Tunisie : pourquoi la loi sur l’égalité en matière d’héritage suscite la polémique
Le député de l’Alliance Démocratique, Mehdi Ben Gharbia, a proposé début mai que la loi consacre l’égalité entre hommes et femmes en matière d’héritage. Un sujet sensible qui suscite la polémique. Décryptage.
Que dit le projet de loi ?
Début mai, un groupe de 27 élus, conduit par Mehdi Ben Ghrabia, suscite la controverse en présentant un projet de loi établissant une répartition équitable en matière successorale, sauf accord écrit au préalable. Cette initiative prend en compte l’évolution de la société mais en application de la Constitution de 2014 et des chartes et conventions internationales ratifiées par la Tunisie.
« C’est une ‘loi facultative’ car les héritiers sont libres de l’appliquer ou pas. Nous pensons que les textes sacrés s’adaptent à toutes les époques. Nous nous basons sur l’égalité entre hommes et femmes énoncée dans la Constitution. Nous proposons aujourd’hui cette loi qui n’est pas selon nous, en contradiction avec l’islam mais au contraire en parfaite symbiose avec les textes», a déclaré Mehdi Ben Gharbia à Shems FM.
Le projet de loi permettrait aux familles de gérer les successions selon leurs vœux. Ce que finalement beaucoup, dans les milieux aisés, font déjà par des donations du vivant. Pour les promoteurs de cette initiative, il s’agit d’établir une équité pour les femmes des milieux démunis et rurales en se basant sur « l’ijtihad », un devoir de réflexion et d’interprétation des textes de l’islam.
Quelles ont été les réactions ?
Le premier à s’opposer à cette approche réformiste est Othman Battikh, mufti de la République qui souligne, dans une déclaration publique que l’égalité dans l’héritage est proscrite par la charia et que le texte coranique est clair et a tranché définitivement cette question dans le 11e verset de la sourate« An-Nissa » : « Voici ce qu’Allah vous enjoint au sujet de vos enfants : au fils, une part équivalente à celle de deux filles ».
Aussitôt l’islamologue, Neila Sellini s’est insurgé en déclarant au Huffington Post Maghreb : « Peut-on parler d’un avis vraiment basé sur le Coran ? Sa position, n’est-elle pas que le produit de ce que les anciens exégètes et jurisconsultes ont perçu du Coran? ». Et d’inviter Othman Battikh à un débat public.

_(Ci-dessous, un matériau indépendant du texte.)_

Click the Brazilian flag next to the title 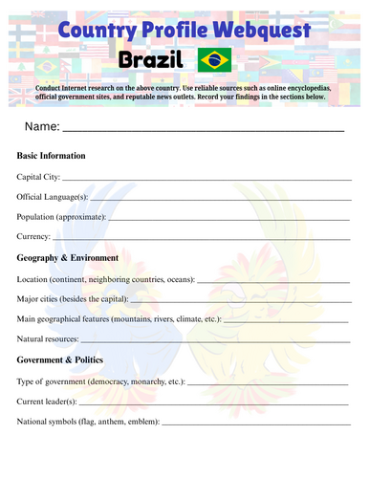214,62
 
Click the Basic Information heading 52,155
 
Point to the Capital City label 39,176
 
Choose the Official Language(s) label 53,196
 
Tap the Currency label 34,236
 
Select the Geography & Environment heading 68,257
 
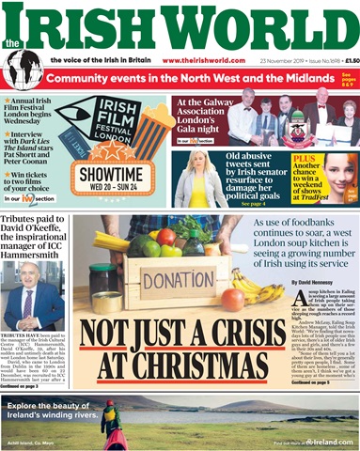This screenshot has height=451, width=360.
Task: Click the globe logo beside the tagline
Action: coord(23,68)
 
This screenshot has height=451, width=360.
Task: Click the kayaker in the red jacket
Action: coord(111,419)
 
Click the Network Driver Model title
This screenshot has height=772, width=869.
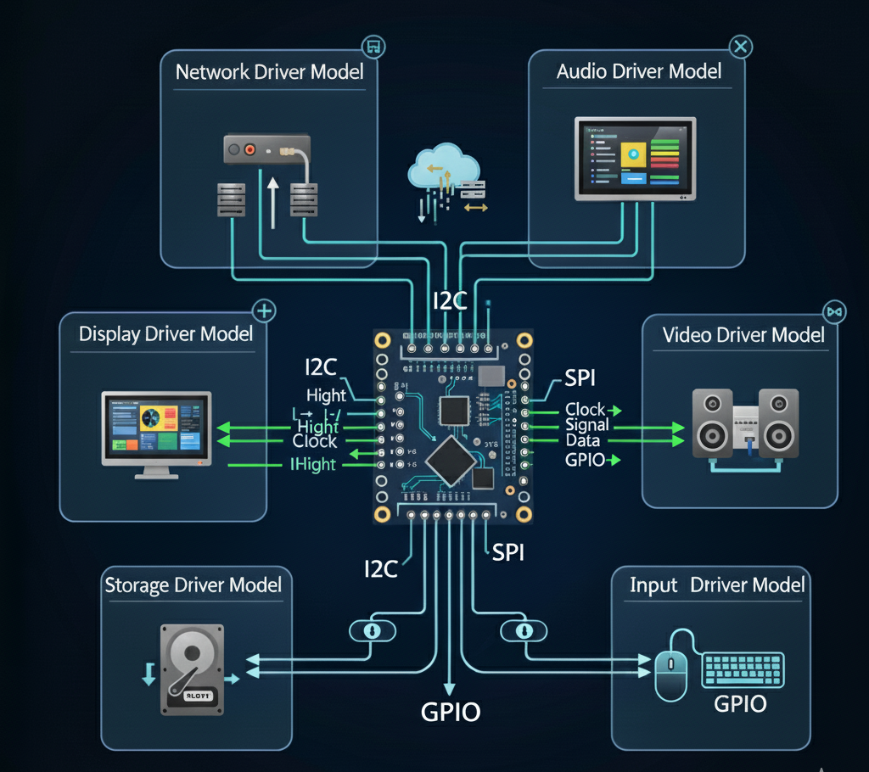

Ce projet de loi a également provoqué un tollé immédiat chez les conservateurs. La député d’Ennahda, Yamina Zoghlami a aussitôt estimé « que le moment n’était pas opportun d’autant que c’est un sujet sur lequel surferont les extrémistes » mais l’Assemblée des Représentants du Peuple (ARP) a quand même lancé la procédure d’examen du projet. Le 1er juillet, la Commission de la santé et des affaires sociales a entamé l’audition des initiateurs du projet mais aussi de ses détracteurs.
Qui soutient le projet ?
Soutenu par des parlementaires du groupe d’El Horra après le retrait des signataires du Front populaire, il a l’appui d’une frange moderniste de la société civile dont celle de l’Association tunisienne des femmes démocrates (ATFD). Sa présidente, l’universitaire, Monia Ben Jémia en appelle « à la mobilisation de toutes les forces démocratiques engagées dans la défense des droits humains et des libertés individuelles » tandis que Khedija Cherif, membre de l’ATFD estime que l’argument de l’inopportunité du débat dans le contexte actuel « est insensé et usé depuis les années 1990 par les politiques pour se dérober à cette question ».
Les discussions et les polémiques engendrées par l’égalité en matière d’héritage, ne sont pas nouvelles en Tunisie. En 1956, à la promulgation du Code du statut personnel (CSP), qui octroie les droits les plus larges aux femmes, l’égalité successorale a été le seul point sur lequel les oulémas ont opposé un veto dont Bourguiba a tenu compte.